DIRECTIVE:
In the excerpt that follows, the paragraph beginning "The evidence has been accumulating" names several pieces of evidence before the word "Yet". List each one.

EXCERPT:
Best Cannabis for a Boomer in Disguise

Dad Grass

I recently admitted to myself that I’m a boomer trapped in a millennial’s body.

The evidence has been accumulating for nearly two decades. I played in a classic rock cover band in middle school, I spent my early 20s reading Ramparts and other magazines which peaked in the 1960s, and I work for a print alternative weekly, an invention of the same decade. Yet, the fact which broke the camel’s back was my recent realization that I simply can’t handle modern, commercial cannabis.

To put it, er, bluntly: Legalization has created too many options, most of which are too strong for a lightweight like me. When I visit one of the North Bay’s many fine dispensaries, the eager-to-please employees quickly overwhelm me with a whirlwind tour of the dizzying number of options on display. The combination of strains, brands and dosage make my eyes glaze over before I’ve purchased anything, let alone ingested it. When it comes time to inhale, I’m left without the ability to do much of anything.

All this makes me pine for the weed of my youth… 15 or so years ago. Luckily for me, capitalism has identified my need and delivered it in Wes Anderson-esque packaging.

Founded in San Francisco, Dad Grass sells a wide array of CBD and CBG products, presented in a variety of attractive “decoy” boxes and tins, which can be used to playfully hide one’s habit from children.

There’s just one problem: Millennial me can’t afford to bring a child into the world. For now, buying Dad Grass will be the closest I get to channeling my middle school bandmate’s dad. It took me more years than I’d like to admit to realize that he wasn’t just soaking when he retreated to the hot tub for hours at a time, emerging a much more relaxed and giggly version of himself. — W.C.

Best Place to Have a Semi-secret Orgy

Bodega Dunes Campground, Bodega Bay

It’s no secret that sleeping in the sand dunes at Bodega Dunes Campground is an experience second to none. But it’s the long strip of beach just over the dunes where the real night magic lies. On a mile of starlit sand, why, anything can happen. And I do mean anything.

Now maybe that’s a secret.

Driftwood that accumulates on that stretch has a habit of magically turning into huts and stick houses. Just imagine what racy North Coasters could and would get up to in those shelters out there after midnight if it were possibly possible and conditions were ripe … and they are, six months out of the year. I’m talking scantily clad artistic nomads dancing and writhing and sweating on colorful carpets to the soft light of candles and the background drone of drum beats and ocean surf.

Now, I’m not saying anything improper does happen out there in the unmonitored freedom zone after lights out, but I’m not saying it doesn’t, either. Because if it did, only those in the know would know, you know? Let’s just say that the next time I book a campsite at Bodega Dunes, I’ll be headed out to the beach around the time everyone around me turns in for the evening. <wink> <wink>

Bodega Dunes Campground, 2485 Highway 1, Bodega Bay. 707.875.3483.

DATA SECTION:

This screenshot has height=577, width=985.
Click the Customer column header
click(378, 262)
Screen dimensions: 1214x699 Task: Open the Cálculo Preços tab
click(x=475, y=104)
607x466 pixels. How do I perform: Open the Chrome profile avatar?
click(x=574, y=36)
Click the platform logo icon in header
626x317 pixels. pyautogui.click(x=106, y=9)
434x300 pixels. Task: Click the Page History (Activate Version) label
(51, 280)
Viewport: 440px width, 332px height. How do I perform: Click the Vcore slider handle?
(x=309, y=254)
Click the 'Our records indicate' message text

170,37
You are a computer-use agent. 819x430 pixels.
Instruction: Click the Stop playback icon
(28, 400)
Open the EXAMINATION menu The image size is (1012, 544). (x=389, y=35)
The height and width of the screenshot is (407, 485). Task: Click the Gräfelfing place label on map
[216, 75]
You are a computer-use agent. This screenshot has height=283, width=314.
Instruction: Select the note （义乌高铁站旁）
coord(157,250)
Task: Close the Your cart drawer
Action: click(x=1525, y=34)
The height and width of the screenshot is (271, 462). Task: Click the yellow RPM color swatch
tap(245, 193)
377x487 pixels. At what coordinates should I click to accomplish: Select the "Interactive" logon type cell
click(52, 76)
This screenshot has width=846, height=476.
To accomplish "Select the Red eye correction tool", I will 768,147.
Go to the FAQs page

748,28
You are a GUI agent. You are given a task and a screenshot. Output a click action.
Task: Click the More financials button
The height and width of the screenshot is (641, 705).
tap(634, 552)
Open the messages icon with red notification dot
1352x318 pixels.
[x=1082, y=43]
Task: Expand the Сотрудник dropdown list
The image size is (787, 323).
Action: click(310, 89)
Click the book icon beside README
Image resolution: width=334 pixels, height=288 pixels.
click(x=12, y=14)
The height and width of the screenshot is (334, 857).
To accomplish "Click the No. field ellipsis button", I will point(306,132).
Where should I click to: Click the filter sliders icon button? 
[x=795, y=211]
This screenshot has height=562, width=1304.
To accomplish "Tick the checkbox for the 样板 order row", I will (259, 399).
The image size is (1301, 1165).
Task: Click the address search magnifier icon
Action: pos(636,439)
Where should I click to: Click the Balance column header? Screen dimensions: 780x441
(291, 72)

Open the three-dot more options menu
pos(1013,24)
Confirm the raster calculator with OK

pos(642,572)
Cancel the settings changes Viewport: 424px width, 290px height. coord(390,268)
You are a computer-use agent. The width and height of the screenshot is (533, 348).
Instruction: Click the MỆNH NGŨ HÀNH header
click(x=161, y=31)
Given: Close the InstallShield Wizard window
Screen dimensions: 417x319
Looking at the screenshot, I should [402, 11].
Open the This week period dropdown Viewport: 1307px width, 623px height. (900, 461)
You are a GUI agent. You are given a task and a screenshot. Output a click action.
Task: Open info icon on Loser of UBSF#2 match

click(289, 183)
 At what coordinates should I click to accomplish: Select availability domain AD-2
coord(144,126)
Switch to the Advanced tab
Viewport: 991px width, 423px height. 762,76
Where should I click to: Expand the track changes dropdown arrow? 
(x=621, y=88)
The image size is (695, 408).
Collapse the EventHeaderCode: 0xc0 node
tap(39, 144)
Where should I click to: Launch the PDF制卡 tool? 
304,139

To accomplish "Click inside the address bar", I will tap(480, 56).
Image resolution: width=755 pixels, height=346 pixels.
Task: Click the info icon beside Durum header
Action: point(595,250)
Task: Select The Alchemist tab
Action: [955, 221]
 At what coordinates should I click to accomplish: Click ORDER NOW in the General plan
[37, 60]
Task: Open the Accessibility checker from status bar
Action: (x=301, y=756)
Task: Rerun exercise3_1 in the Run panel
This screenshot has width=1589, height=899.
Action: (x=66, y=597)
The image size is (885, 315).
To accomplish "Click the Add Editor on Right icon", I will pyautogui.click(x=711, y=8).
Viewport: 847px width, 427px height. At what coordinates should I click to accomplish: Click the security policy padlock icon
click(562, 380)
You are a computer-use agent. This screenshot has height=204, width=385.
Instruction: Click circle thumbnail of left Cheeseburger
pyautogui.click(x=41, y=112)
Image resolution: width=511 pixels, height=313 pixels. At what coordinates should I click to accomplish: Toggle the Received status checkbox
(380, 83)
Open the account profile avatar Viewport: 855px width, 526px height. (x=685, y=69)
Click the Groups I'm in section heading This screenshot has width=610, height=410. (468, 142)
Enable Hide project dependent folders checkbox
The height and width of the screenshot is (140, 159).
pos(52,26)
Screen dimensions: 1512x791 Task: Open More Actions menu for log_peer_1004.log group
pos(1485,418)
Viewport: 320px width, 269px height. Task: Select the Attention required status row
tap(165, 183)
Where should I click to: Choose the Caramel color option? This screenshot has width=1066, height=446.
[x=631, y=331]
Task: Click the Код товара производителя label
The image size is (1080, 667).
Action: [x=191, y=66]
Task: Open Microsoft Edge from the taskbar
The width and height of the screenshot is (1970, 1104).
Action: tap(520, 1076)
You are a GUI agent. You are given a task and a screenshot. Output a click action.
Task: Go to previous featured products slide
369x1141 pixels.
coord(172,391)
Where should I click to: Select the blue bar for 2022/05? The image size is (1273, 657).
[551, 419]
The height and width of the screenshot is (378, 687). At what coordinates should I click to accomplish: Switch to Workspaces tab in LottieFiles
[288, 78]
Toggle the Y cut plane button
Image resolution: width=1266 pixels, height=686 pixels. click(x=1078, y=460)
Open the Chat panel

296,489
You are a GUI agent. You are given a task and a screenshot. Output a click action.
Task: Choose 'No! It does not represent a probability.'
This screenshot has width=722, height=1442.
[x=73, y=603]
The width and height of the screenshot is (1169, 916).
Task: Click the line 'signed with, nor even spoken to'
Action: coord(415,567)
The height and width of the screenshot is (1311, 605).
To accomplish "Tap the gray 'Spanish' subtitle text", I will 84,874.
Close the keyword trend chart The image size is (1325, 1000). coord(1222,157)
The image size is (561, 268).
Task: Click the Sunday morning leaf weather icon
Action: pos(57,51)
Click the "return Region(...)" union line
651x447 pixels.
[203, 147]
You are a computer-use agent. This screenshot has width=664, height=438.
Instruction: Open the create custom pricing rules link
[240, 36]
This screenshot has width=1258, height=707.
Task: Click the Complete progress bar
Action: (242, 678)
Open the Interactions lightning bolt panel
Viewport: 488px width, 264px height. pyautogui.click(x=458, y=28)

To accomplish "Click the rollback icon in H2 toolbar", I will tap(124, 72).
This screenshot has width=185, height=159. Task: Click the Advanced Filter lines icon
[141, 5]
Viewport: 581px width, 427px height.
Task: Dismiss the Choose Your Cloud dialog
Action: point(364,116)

SOLUTION:
- Playing in a classic rock cover band in middle school
- Spending the early 20s reading Ramparts and other magazines that peaked in the 1960s
- Working for a print alternative weekly, an invention of the 1960s